→ **ASSIGNMENT**: Copy every line of the data that includes the string "agent".

Pixel coordinate grounding data
◇ ◇ ◇

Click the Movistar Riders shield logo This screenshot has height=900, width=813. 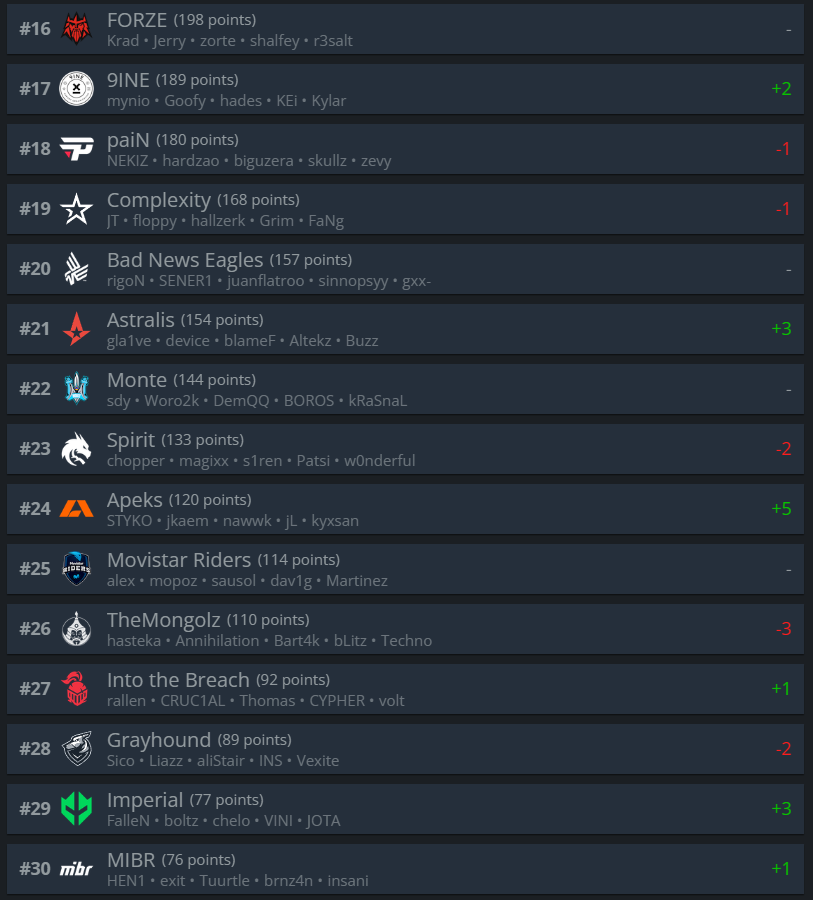click(x=76, y=569)
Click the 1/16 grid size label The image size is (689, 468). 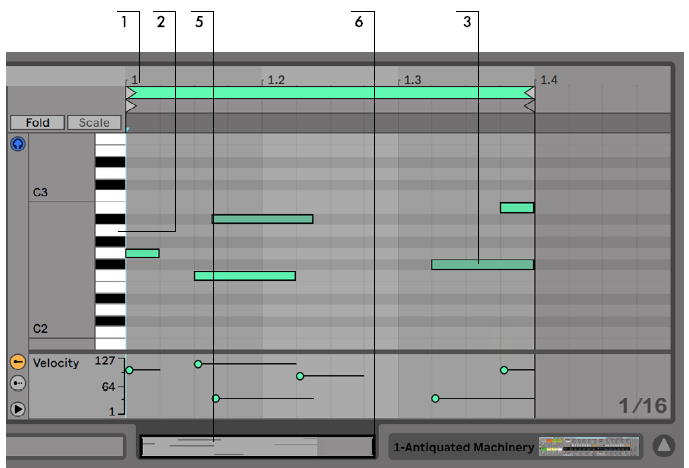click(x=641, y=405)
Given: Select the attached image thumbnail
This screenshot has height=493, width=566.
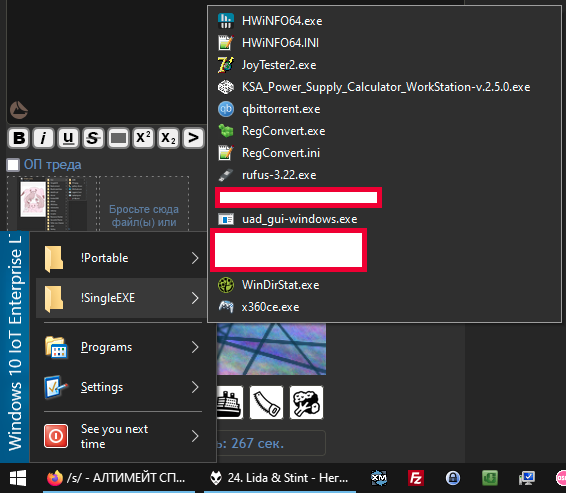Looking at the screenshot, I should click(x=52, y=204).
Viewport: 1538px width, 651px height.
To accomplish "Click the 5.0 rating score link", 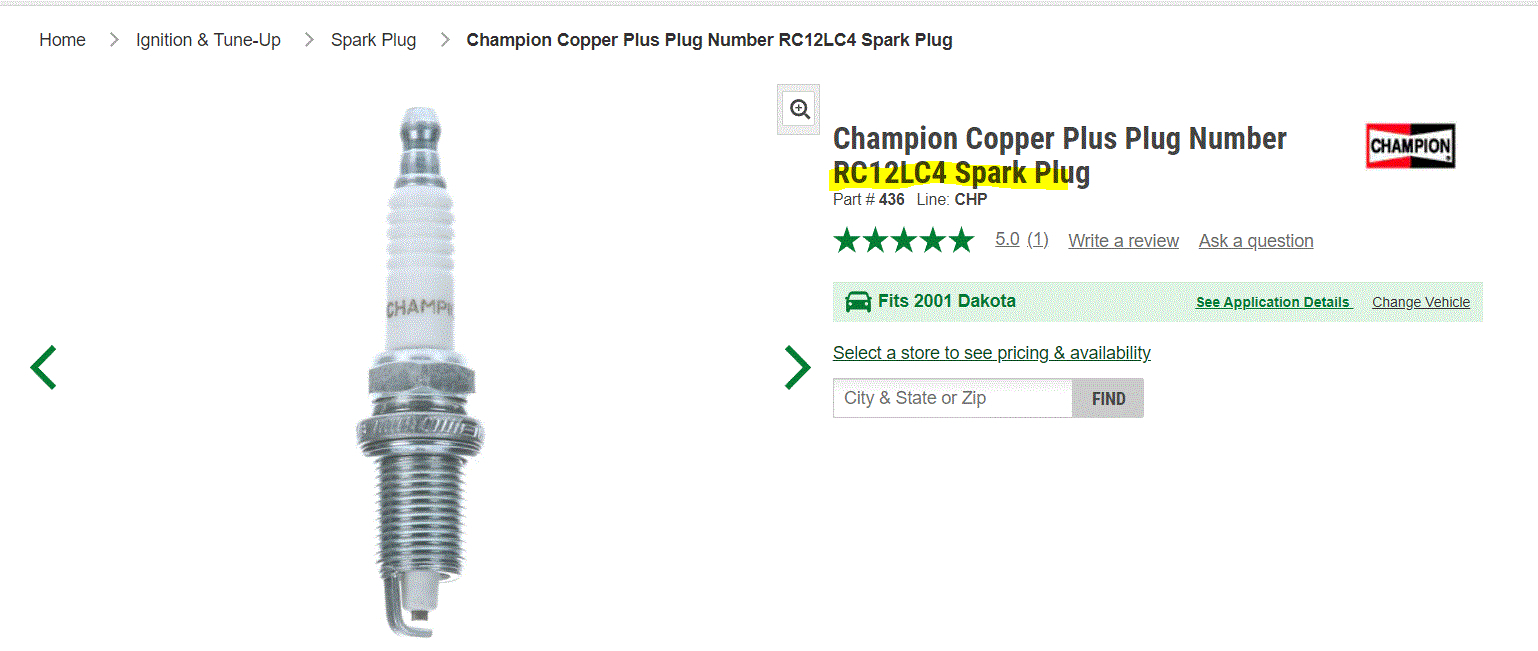I will pyautogui.click(x=1007, y=240).
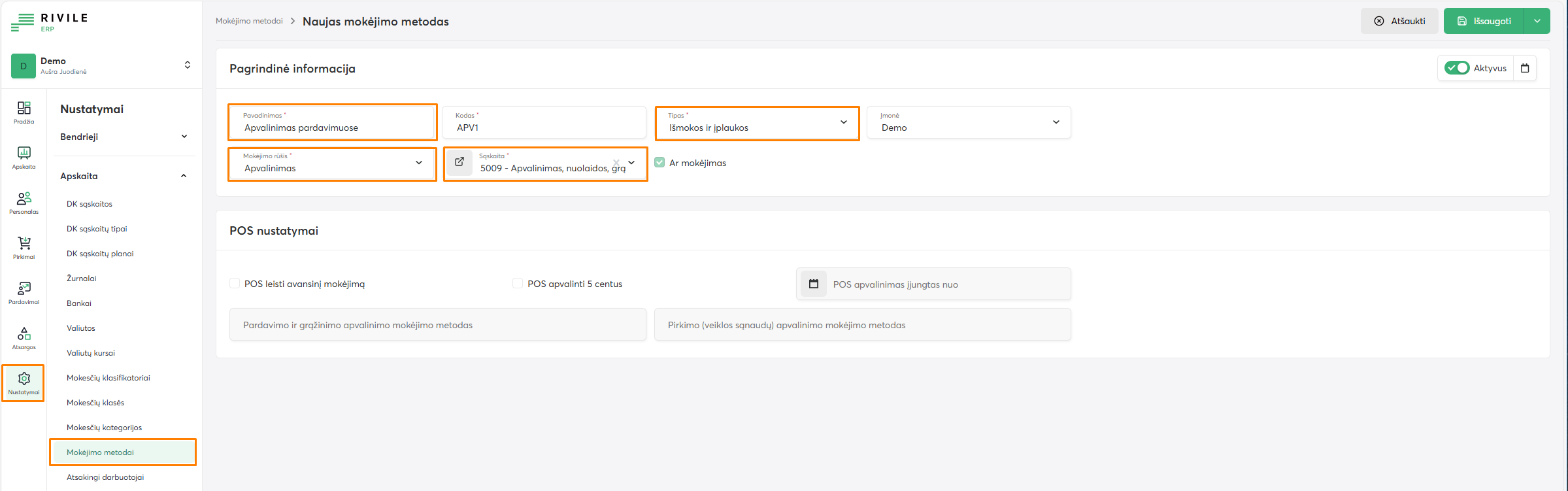Expand the Tipas dropdown
Viewport: 1568px width, 491px height.
843,122
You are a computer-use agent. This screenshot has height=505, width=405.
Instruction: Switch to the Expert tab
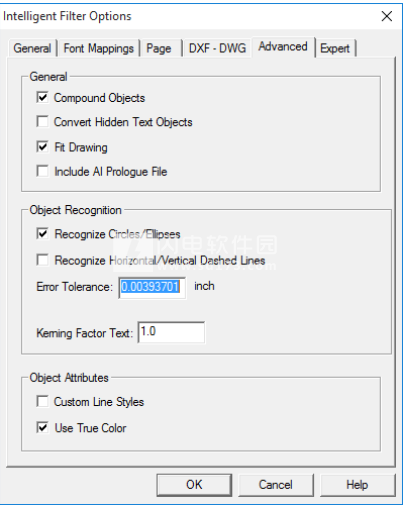(x=335, y=48)
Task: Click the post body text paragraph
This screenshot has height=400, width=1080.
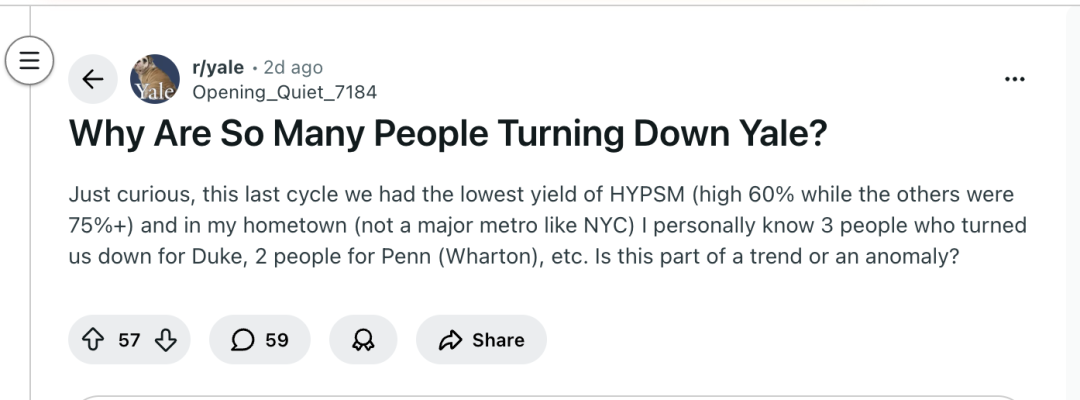Action: [540, 225]
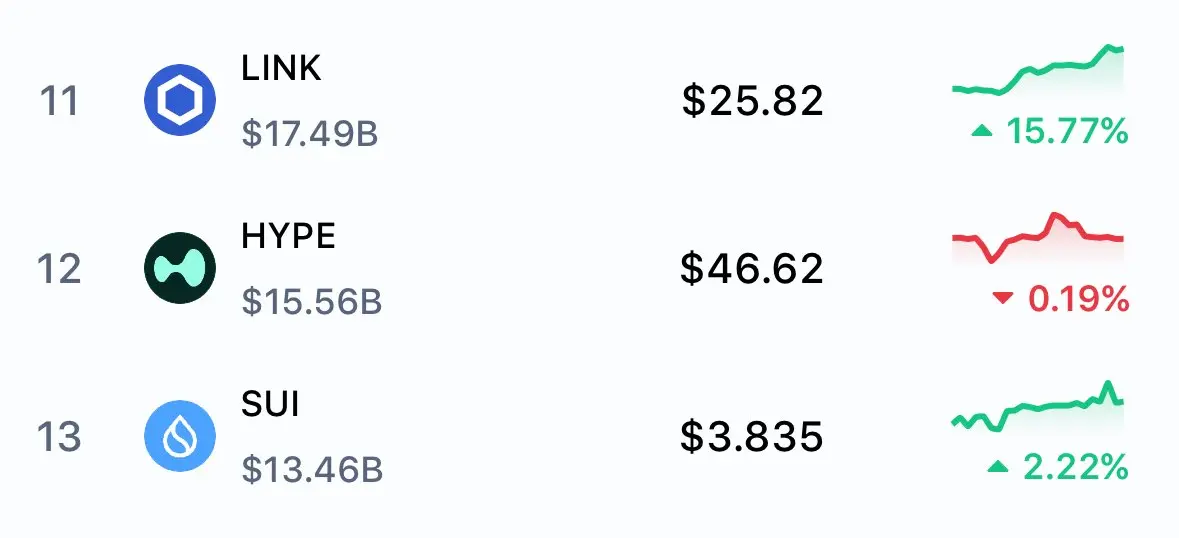The image size is (1179, 538).
Task: Tap the green up arrow beside 15.77%
Action: click(982, 131)
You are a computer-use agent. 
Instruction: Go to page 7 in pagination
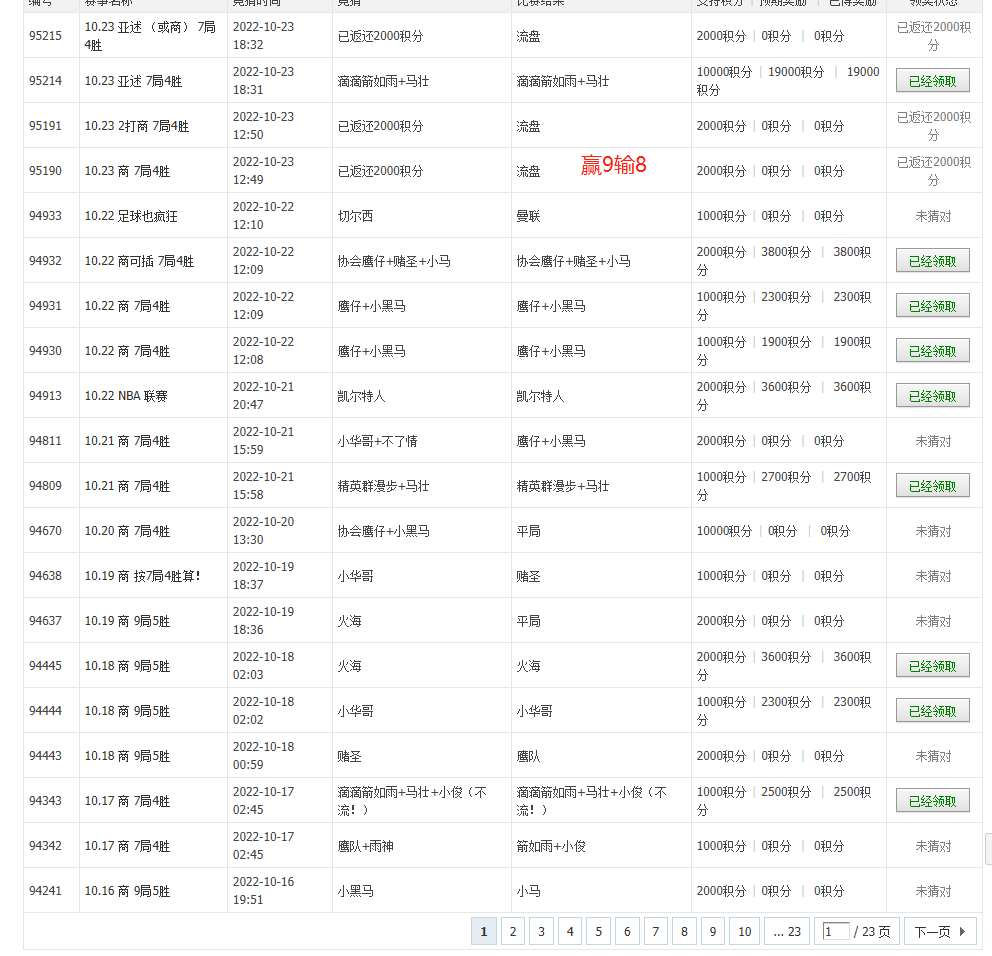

◇ ◇ ◇

→ **ANSWER BOX**:
You are a computer-use agent. This screenshot has height=505, width=405.
You are a computer-use agent. 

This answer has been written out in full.